The second change required has to do with the image and perception of general practice.
When I chaired a conference on primary care in Birmingham last year, I was surprised to hear from GPs in the audience that one of the main causes of grief for them was the adverse publicity in the press: ‘greedy GPs’, ‘never there’, ‘don’t care’. It is so different from the headlines that general practice received in the press thirty years ago. Turning this round will require an Alistair Campbell level of aggressiveness combined with an ability to relate and convince the press at all levels. This is a challenge that I particularly relish as a frequent writer and broadcaster with credentials extending from having been president of the Health Writers’ Guild to a columnist on SHE Magazine.
My third ambition is about respect and status. If I type ‘Royal College’ into Google, I get the choice of surgeons, physicians, psychiatrists or nursing but not general practitioners.
As the College with the most members and with general practice being essential to future NHS sustainability, I want to see the Royal College of General Practitioners at the top of such a list. Recently, two of my elderly patients said to me in surgery: ‘Dr Dixon – we have decided you are so good that they really should make you a consultant’.
General practice has been rightly described as the most difficult job in medicine.
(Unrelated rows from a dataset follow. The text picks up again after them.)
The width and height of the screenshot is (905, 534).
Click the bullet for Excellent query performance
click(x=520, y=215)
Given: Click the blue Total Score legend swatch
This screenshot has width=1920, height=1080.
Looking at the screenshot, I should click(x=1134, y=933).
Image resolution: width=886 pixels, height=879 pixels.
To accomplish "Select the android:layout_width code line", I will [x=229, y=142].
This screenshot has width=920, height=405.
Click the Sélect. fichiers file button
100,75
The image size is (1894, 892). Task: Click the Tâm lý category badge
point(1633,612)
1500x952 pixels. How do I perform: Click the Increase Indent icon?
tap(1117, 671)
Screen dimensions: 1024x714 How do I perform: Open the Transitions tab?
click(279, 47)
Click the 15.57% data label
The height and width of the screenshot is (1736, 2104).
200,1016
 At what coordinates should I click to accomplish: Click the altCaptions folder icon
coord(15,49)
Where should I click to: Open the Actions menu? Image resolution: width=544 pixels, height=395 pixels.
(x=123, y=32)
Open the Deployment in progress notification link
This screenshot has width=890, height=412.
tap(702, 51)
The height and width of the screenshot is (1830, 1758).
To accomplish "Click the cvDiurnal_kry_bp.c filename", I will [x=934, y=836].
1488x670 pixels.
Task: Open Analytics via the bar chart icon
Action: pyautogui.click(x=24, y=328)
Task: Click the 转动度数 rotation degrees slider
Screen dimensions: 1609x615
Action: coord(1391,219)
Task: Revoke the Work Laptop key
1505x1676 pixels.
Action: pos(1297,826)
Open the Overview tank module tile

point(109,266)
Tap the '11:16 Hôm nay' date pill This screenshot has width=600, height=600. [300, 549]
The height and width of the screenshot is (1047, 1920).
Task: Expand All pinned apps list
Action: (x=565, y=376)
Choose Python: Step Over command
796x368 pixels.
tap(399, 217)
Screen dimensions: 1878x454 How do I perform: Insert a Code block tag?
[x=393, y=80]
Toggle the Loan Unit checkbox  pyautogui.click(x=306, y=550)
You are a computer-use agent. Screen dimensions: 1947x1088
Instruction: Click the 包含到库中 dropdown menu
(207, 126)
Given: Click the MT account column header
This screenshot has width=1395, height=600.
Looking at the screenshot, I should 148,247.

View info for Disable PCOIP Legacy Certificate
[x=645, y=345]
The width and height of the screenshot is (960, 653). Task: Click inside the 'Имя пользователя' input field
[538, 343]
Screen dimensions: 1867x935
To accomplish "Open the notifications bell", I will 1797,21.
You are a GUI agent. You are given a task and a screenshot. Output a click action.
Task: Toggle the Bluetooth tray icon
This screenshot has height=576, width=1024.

I believe that it is and it is the most difficult to do well. It is also now at the centre of the NHS with our new roles as extended providers and commissioners. As RCGP president, I will help end this secondary care centric system that elevates specialists over generalists as the ‘senior service’.
I am an outsider in the presidential race though I have written three books and published a range of original research. My credentials are much more to do with my political and media experience and trying to connect these with my continuing role as a frontline GP.
My motivation is that I am not prepared to leave general practice a worst place than when I joined. I am fired by my two GP children and hearing many young doctors, in particular, who are feeling the pain of the disgraceful way that general practice has been treated over the past ten years. I believe that the unconditional support of a determined outsider working ‘inside’ may be exactly what general practice and the College need at this time.
Dr Michael Dixon is a GP in Devon, chair of the NHS Alliance and also sits on the board of NHS Clinical Commissioners.